■ Exercise data:
---+---

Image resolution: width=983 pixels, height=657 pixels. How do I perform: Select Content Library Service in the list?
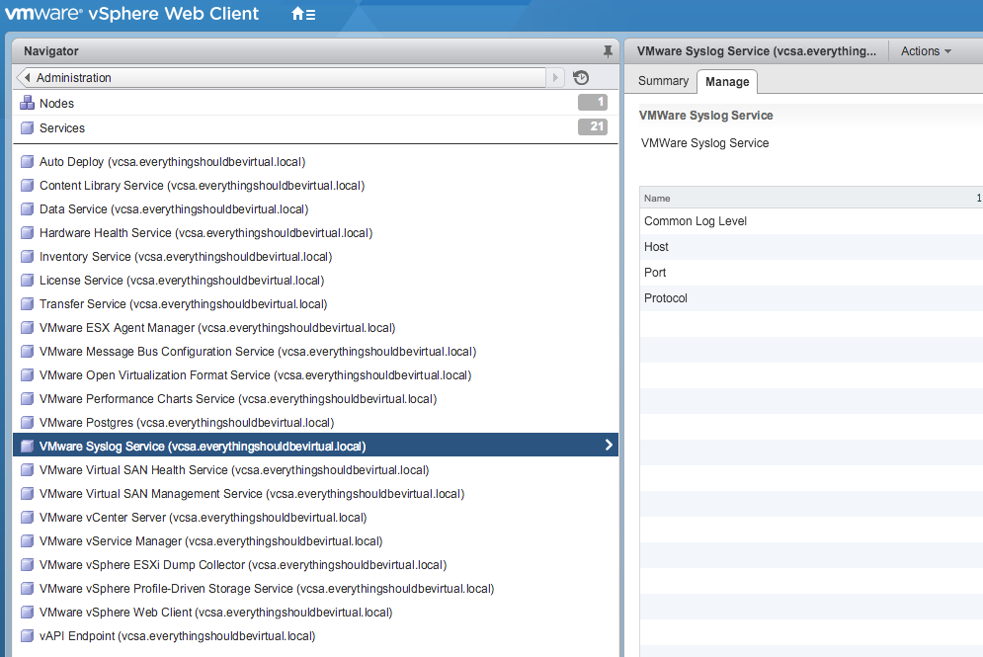(202, 186)
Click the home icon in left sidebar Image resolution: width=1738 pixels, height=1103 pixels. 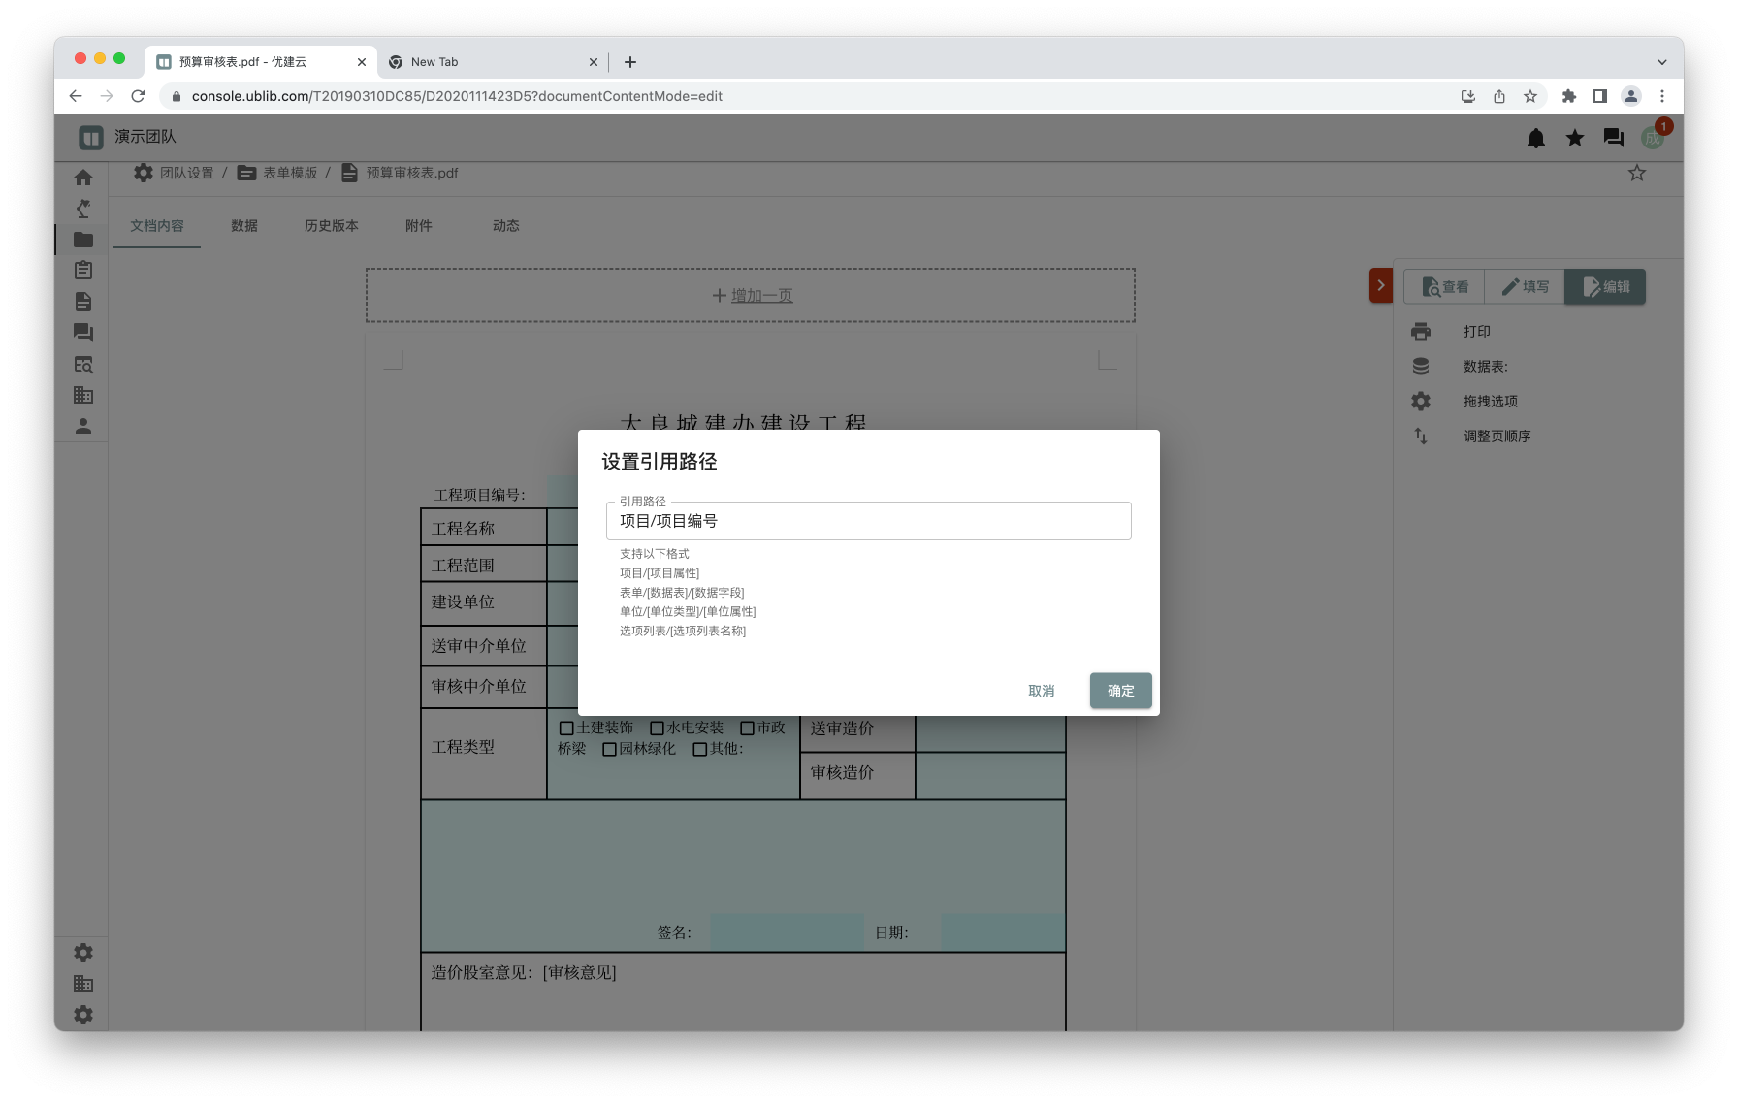tap(83, 178)
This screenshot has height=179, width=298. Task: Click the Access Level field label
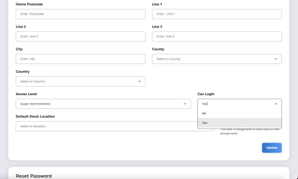26,94
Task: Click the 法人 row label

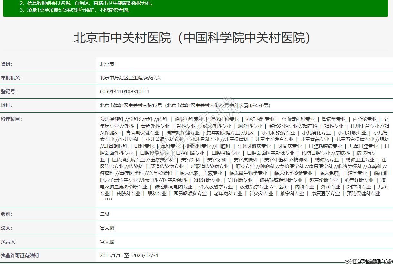Action: (7, 228)
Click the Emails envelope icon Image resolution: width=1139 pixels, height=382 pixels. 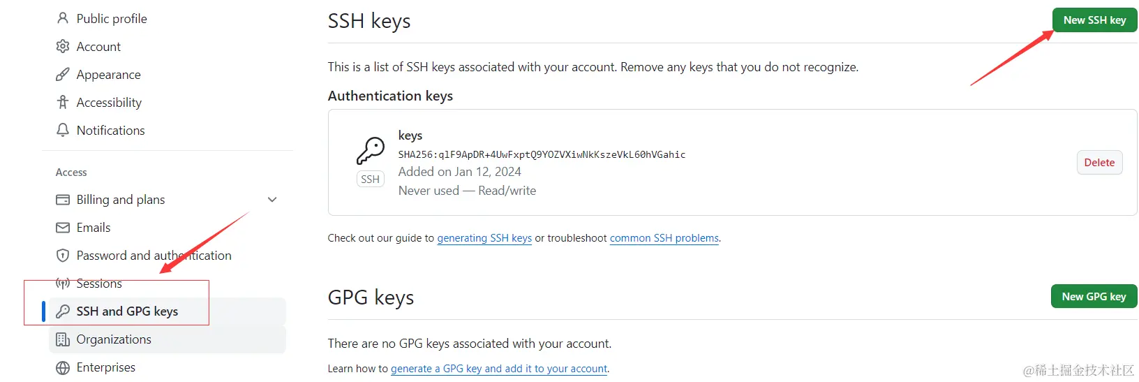click(x=63, y=228)
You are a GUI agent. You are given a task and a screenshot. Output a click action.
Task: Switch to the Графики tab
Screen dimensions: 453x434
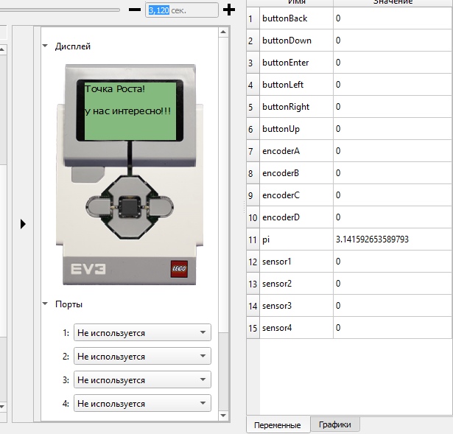pyautogui.click(x=334, y=424)
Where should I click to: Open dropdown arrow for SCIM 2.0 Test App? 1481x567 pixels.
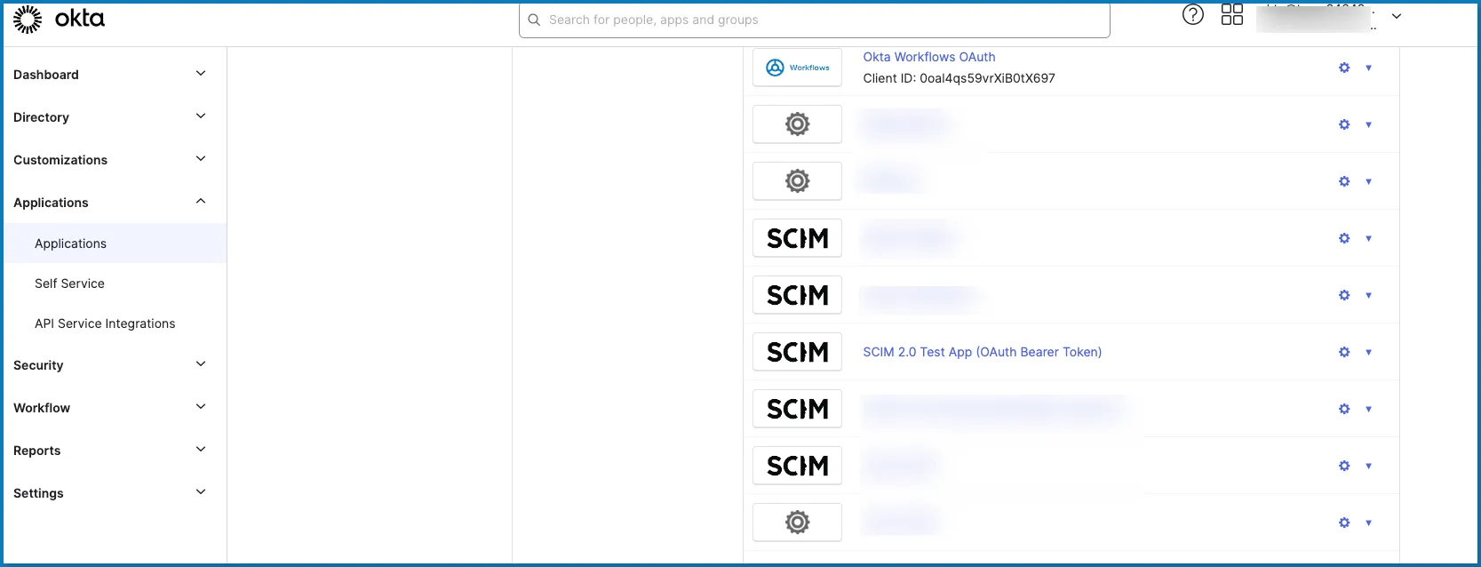(1368, 352)
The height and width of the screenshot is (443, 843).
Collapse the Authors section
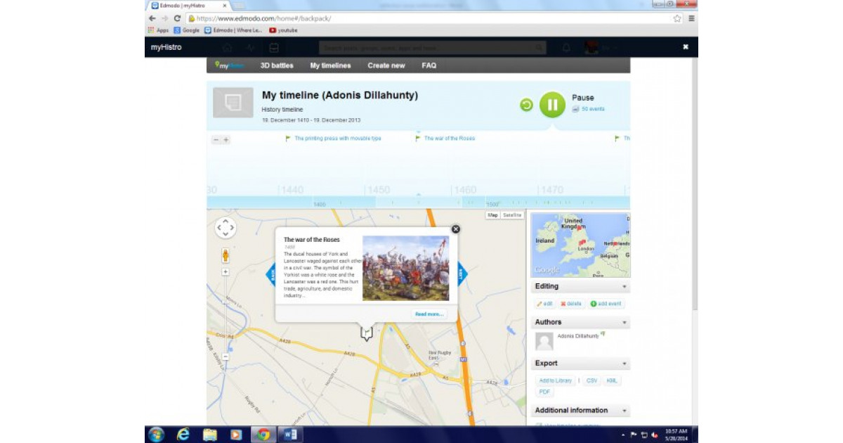coord(624,321)
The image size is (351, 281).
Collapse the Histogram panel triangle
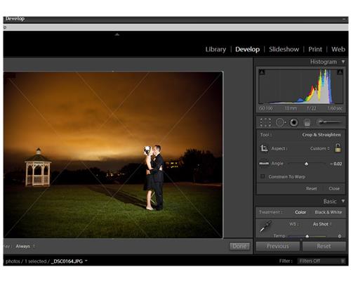click(343, 62)
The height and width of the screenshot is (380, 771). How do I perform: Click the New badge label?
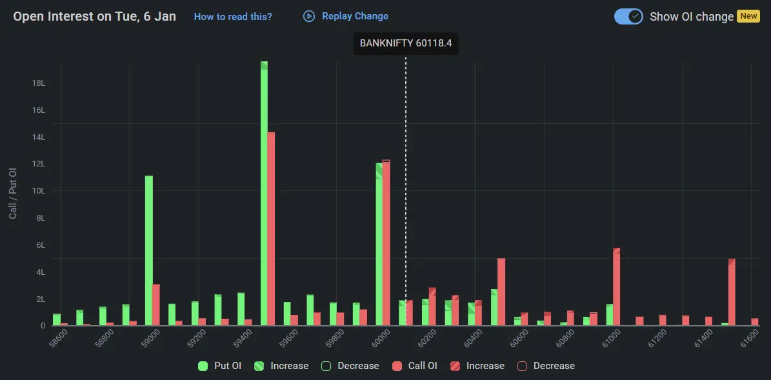[x=748, y=16]
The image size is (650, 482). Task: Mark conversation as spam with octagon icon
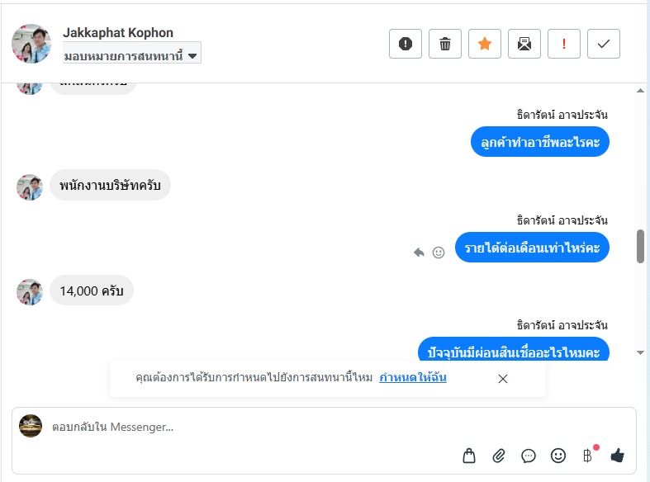click(406, 44)

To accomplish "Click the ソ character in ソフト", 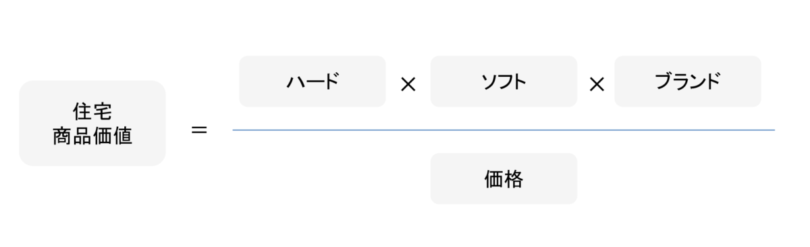I will 489,82.
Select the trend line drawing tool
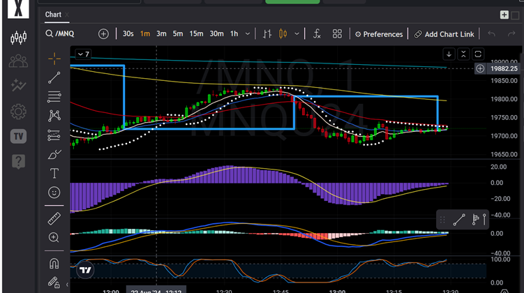The width and height of the screenshot is (524, 293). 54,77
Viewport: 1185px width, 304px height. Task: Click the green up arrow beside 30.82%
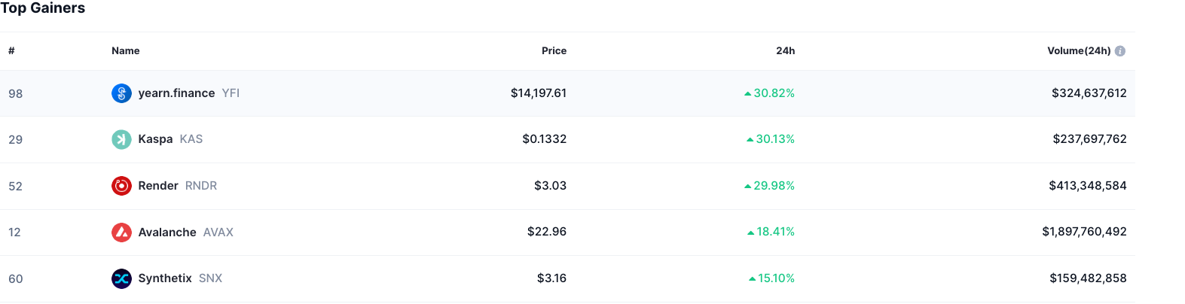pyautogui.click(x=747, y=94)
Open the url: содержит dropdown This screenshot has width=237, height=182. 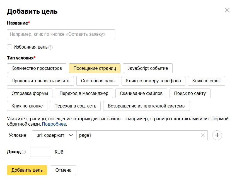click(54, 135)

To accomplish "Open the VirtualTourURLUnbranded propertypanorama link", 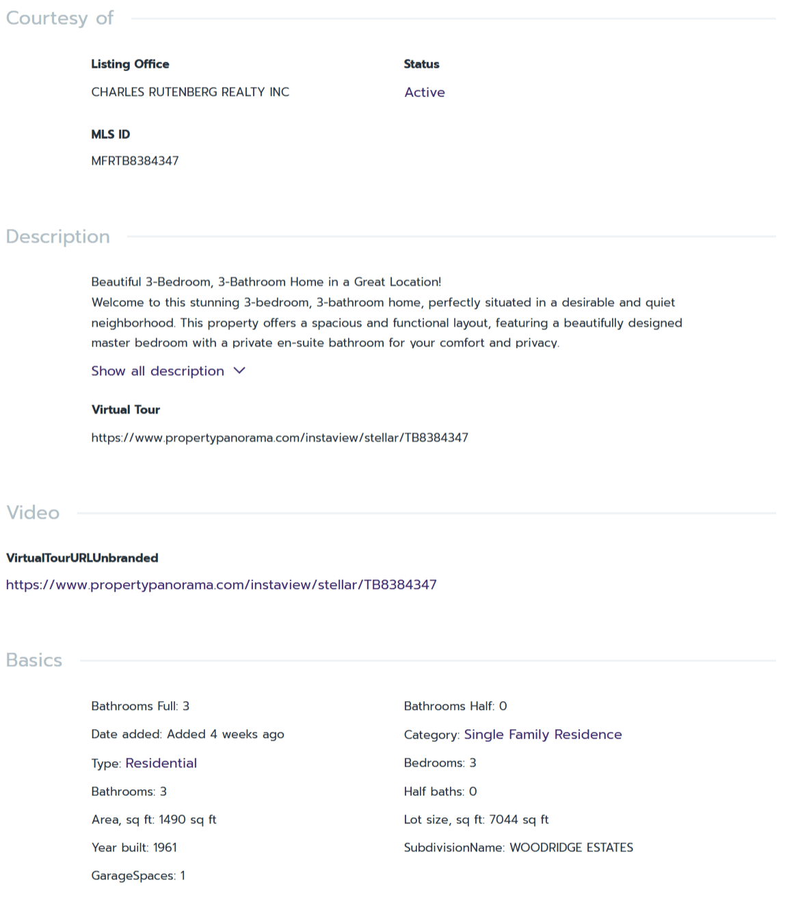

---+---

■ Your goal:
Copy exactly the lines of the entries above from the one containing "Screen dimensions: 453x434" through the one containing "The image size is (351, 281).". Both end lines count; pictures do not.

■ Output:
Screen dimensions: 453x434
pyautogui.click(x=334, y=424)
Where should I click to: Open dropdown arrow for SCIM 2.0 Test App? 1481x567 pixels.
(1368, 352)
The height and width of the screenshot is (443, 843).
Collapse the Authors section
coord(624,321)
The image size is (351, 281).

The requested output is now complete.